Devon Urquhart takes in the world differently than most of us.
She doesn’t see something for what it is on the surface; she sees it for what it could be, for how it could transform from ordinary to extraordinary — forcing onlookers to pause and understand a new definition for the objects that make up our planet.
Take the ghost, for example: A recurring character in Urquhart’s dioramic bolo ties. The ghost is so often a symbol of fear and mystery — an imprint of a life that was — but in Urquhart’s work, the ghost is you. She’s all of us. She’s walking her pink poodle; flying a kite; hanging out with her friend, the monkey. She’s filled with life and happiness.
Or consider the cicada, another of Urquhart’s muses. The big, crunchy insect is often found in the South, and they live below ground for more than a decade before surfacing for an all-out party, of sorts. Above the soil, cicadas eat, mate, and then die just a few weeks later.
The cicada’s odd life cycle always intrigued Urquhart. She has a huge collection of cicada bodies and shells, as well as other leggy and interesting insects, but for a while she was just storing them in glass bottles without much use for them.
“I was like, ‘What am I going to do with them? What’s the purpose of having them?’” she said. “And then it clicked. I thought it would be funny to put bugs in human situations.”
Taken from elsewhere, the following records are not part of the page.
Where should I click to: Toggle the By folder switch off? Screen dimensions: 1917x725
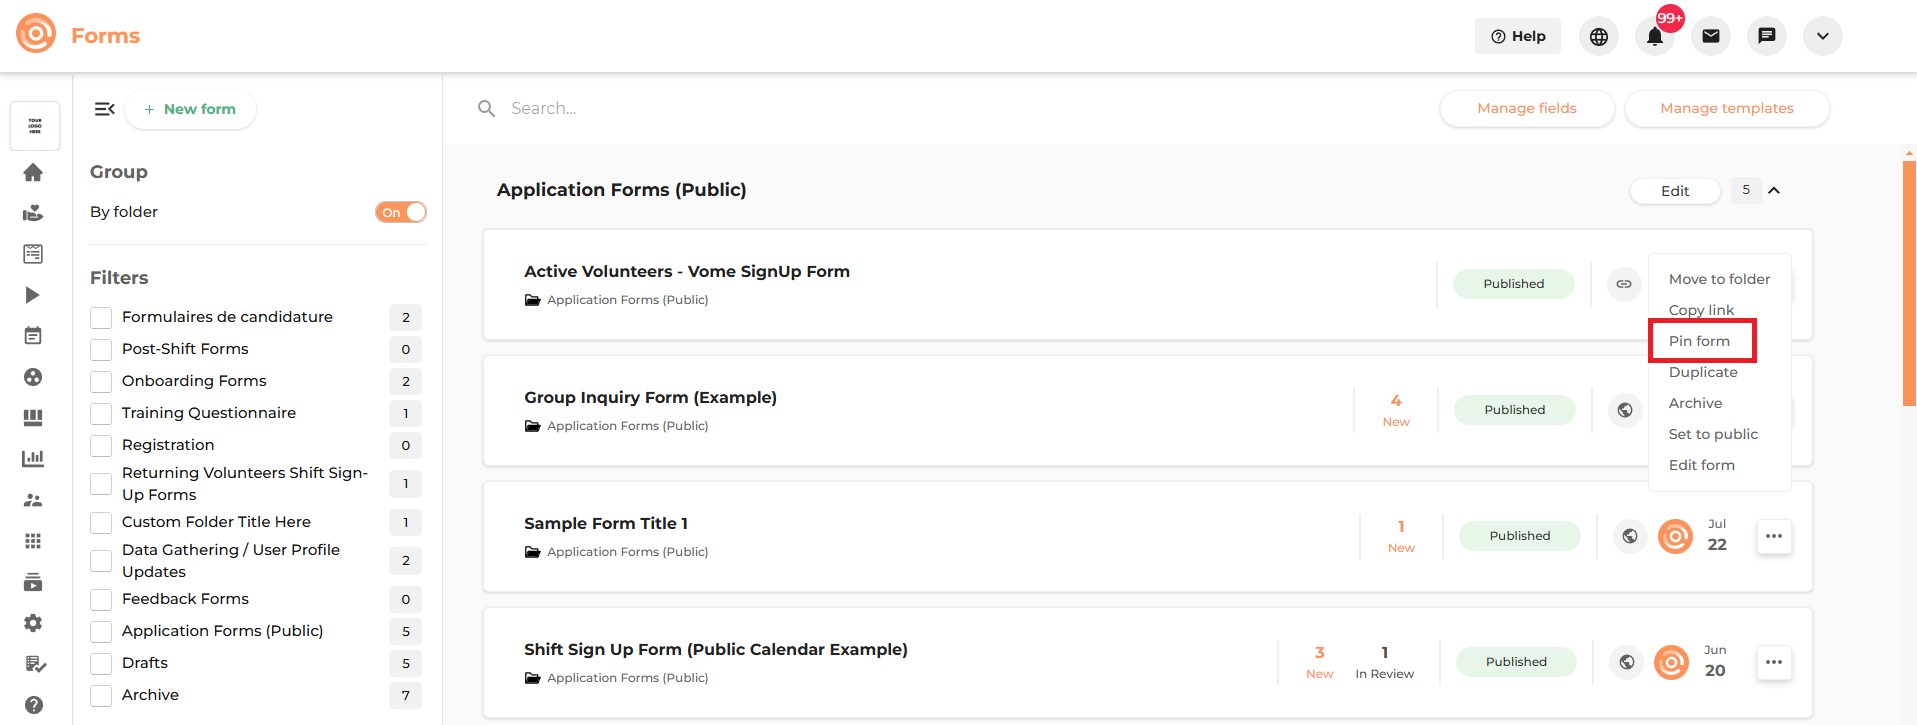click(x=401, y=212)
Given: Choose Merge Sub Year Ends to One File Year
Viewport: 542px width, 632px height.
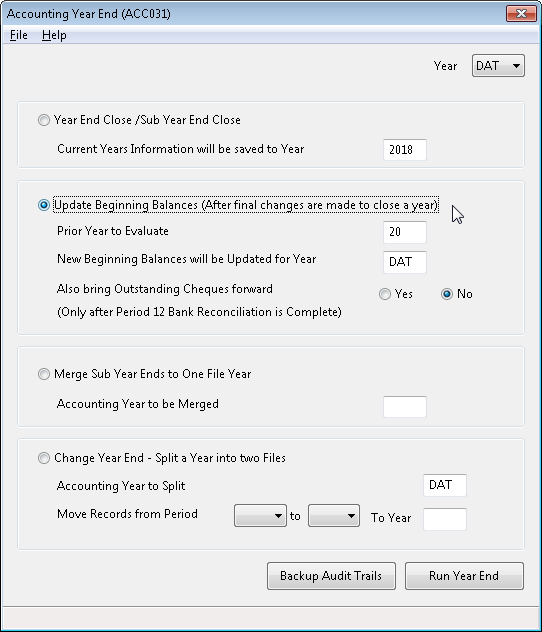Looking at the screenshot, I should coord(44,374).
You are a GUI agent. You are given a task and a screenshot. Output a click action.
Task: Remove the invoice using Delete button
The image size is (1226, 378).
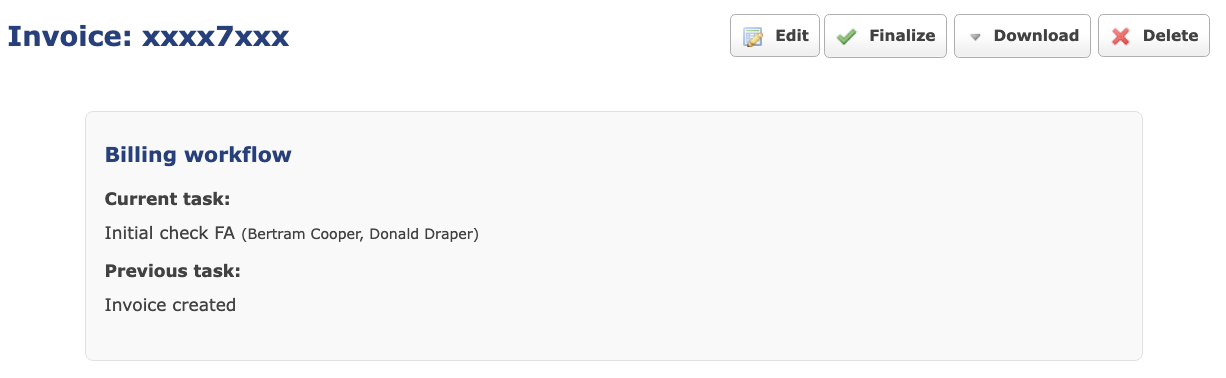pos(1154,36)
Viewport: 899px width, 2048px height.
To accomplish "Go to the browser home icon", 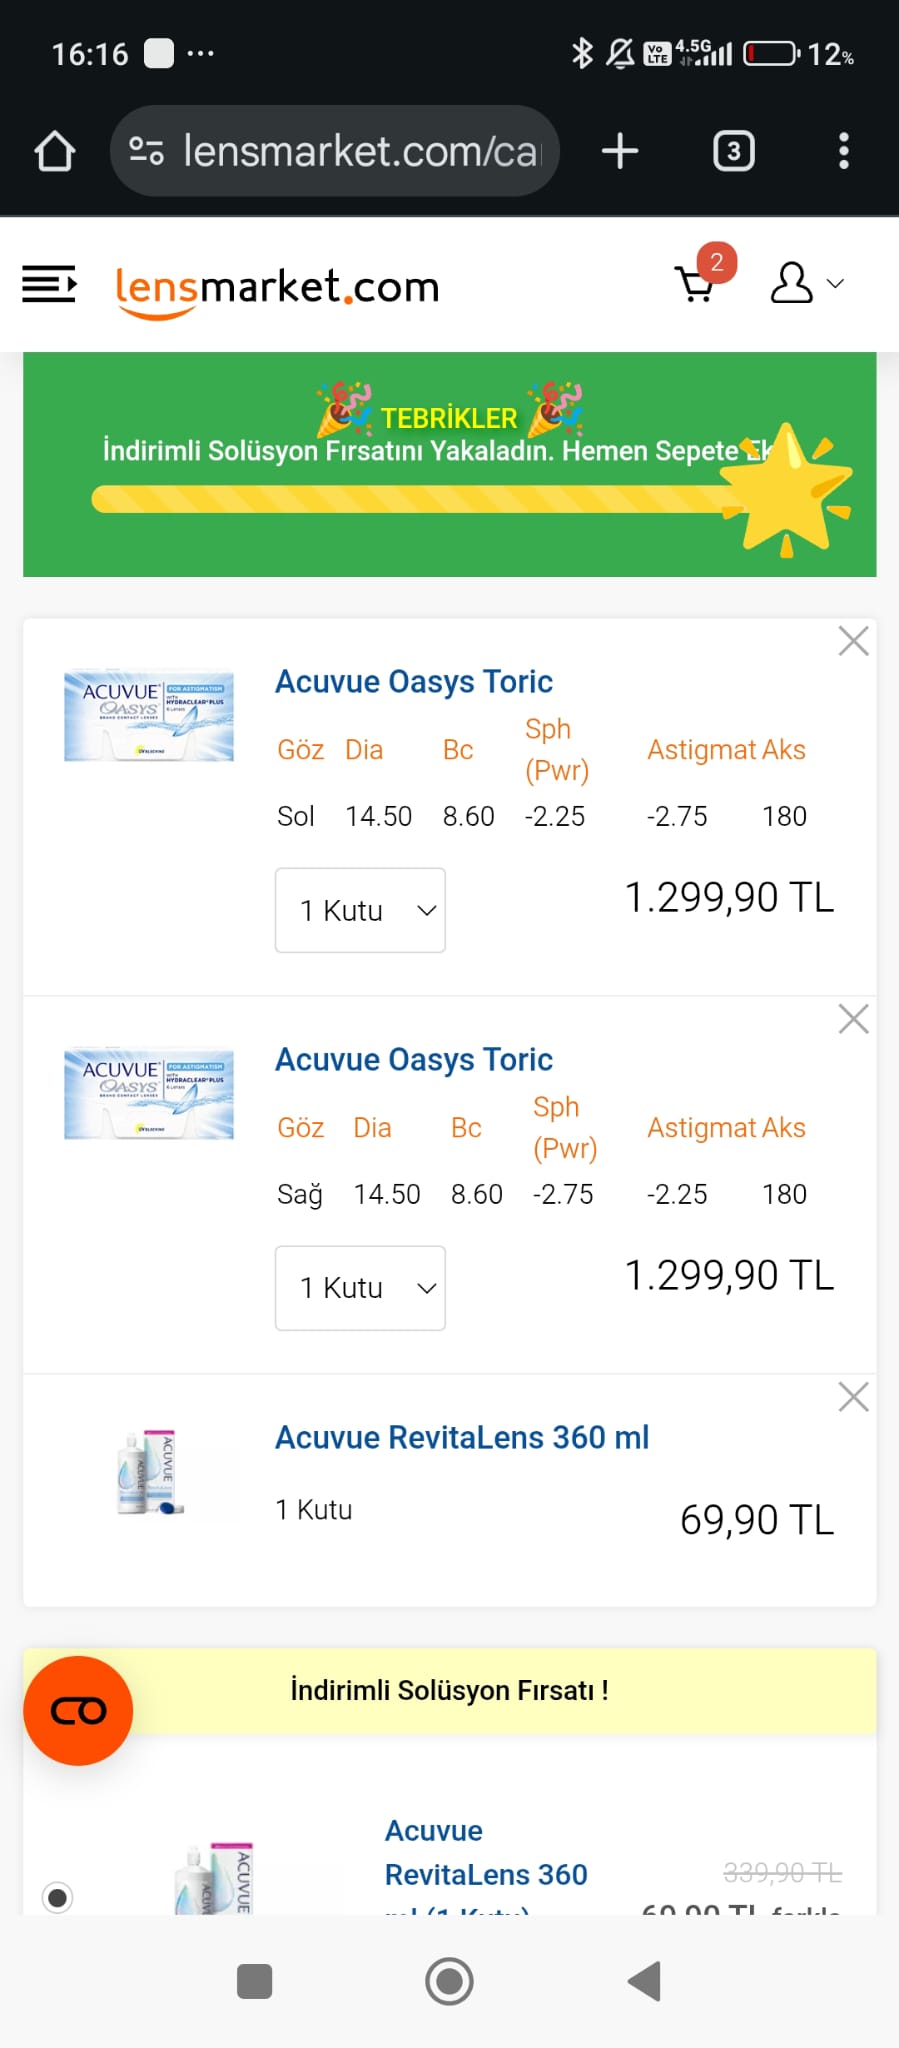I will [x=55, y=151].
Urquhart, 37, makes little still-life photography scenes of the insects living it up — hosting dinner parties, taking bubble baths, smoking weed, and passing out in a bedroom littered with snacks. At the Tacoma Night Market, where she often sells her art, people thumb through the prints, pull a few out and laugh, showing their friends. The insect fiesta photos are always a hit, she said.
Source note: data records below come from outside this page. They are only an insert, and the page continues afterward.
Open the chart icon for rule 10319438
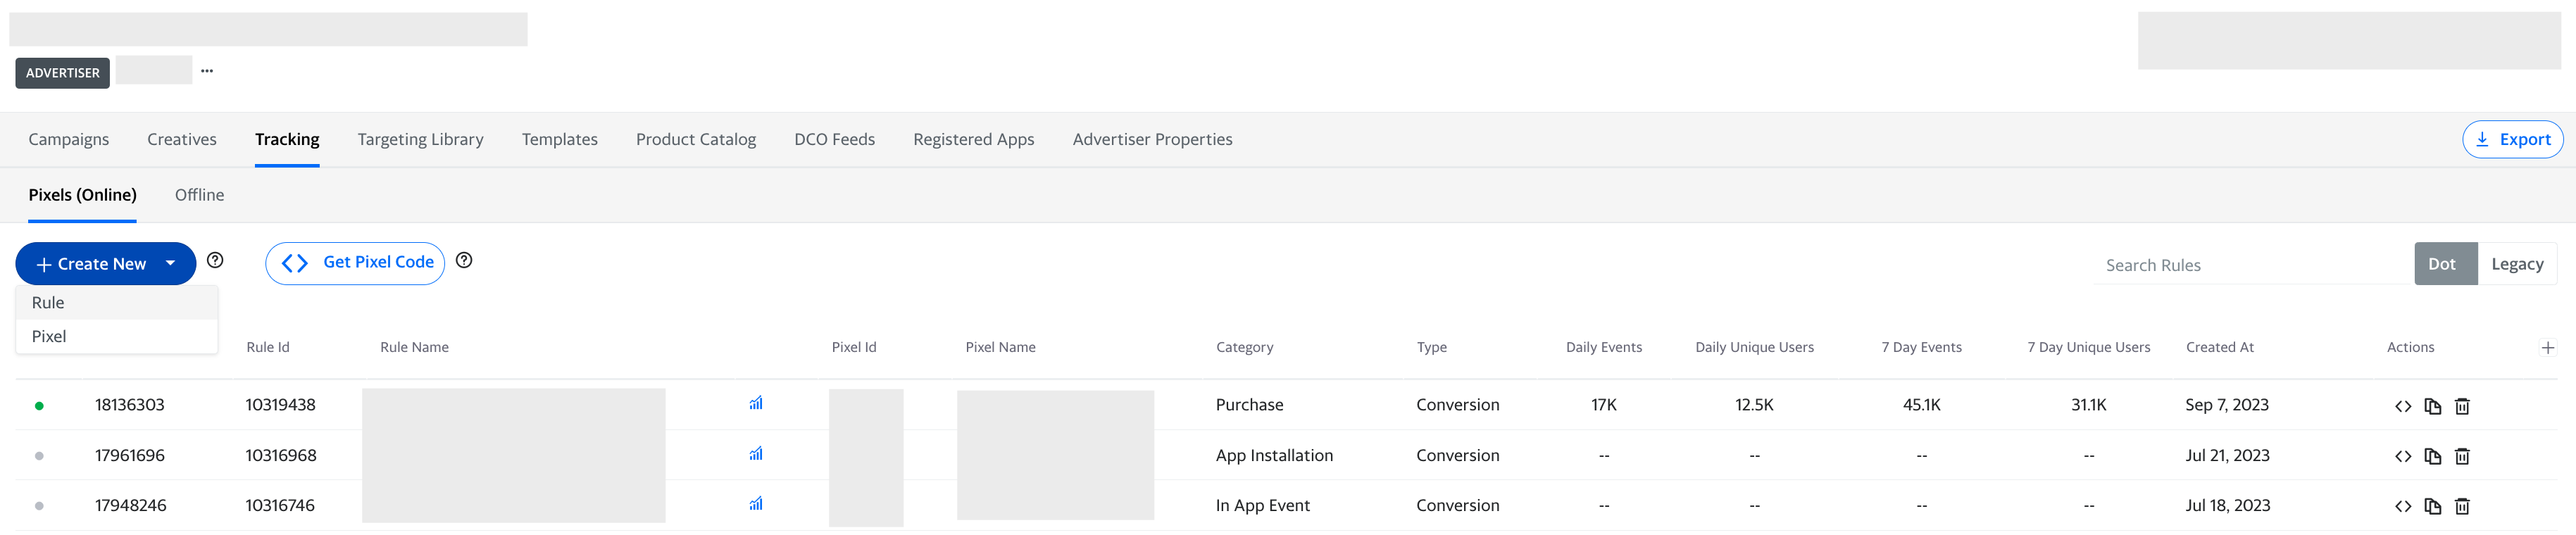Screen dimensions: 2576x535 [x=756, y=403]
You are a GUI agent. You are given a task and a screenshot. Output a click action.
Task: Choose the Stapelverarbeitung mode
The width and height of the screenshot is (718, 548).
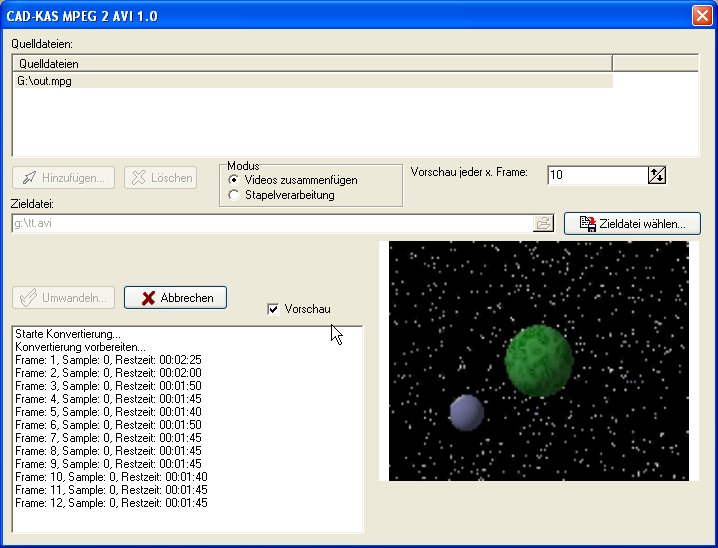tap(234, 195)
The Colorado-born and Louisiana-raised artist currently lives in Tacoma, where she makes art in many modalities, from bolo ties and still-life photography to ceramics and upcycled clothing, while also working part-time as a technician in the art department at Green River College in Auburn.
She left Louisiana in 2002 and moved to Seattle to attend the Art Institute, where she earned a degree in fashion design. After graduating, though, Urquhart realized she didn’t want to pursue a traditional career in fashion and went on to work as a head chocolatier for a small-batch maker in Post Alley before the shop closed when one of the owners died. From there, she worked odds-and-ends jobs in Seattle, and then, when her brother passed away in 2013, she and her longtime boyfriend, Aaron, decided they needed a change, so they moved to the South Sound.
Her quirky style and perception fit well in the South Sound, an area filled with grit and flair, and yet, conversely, she stands out. It’s part of what makes her work so exciting: You never know what she’s going to come up with next or how she might capture and reshape another art form.
“I think I look at everything and find beauty in it,” she said. “Nature is a big influence on my art. I think there’s just so much beauty in everything. That’s why I feel I’ll never do one thing. There’s so much prettiness out there.”
Her art can be found on her Instagram (@devon_in_space) and on Etsy under the same moniker. Seeing her work in person, however, is a must, so check her out at the Tacoma Night Market, where a booth of her work can often be found.
Her diorama art scenes also will be on display from April 1 through May 5 at an exhibit that showcases the work of the technicians who assist the art professors at Green River College. Her contribution, which centers around the brain, will be on view at the Helen Smith Gallery on the college campus.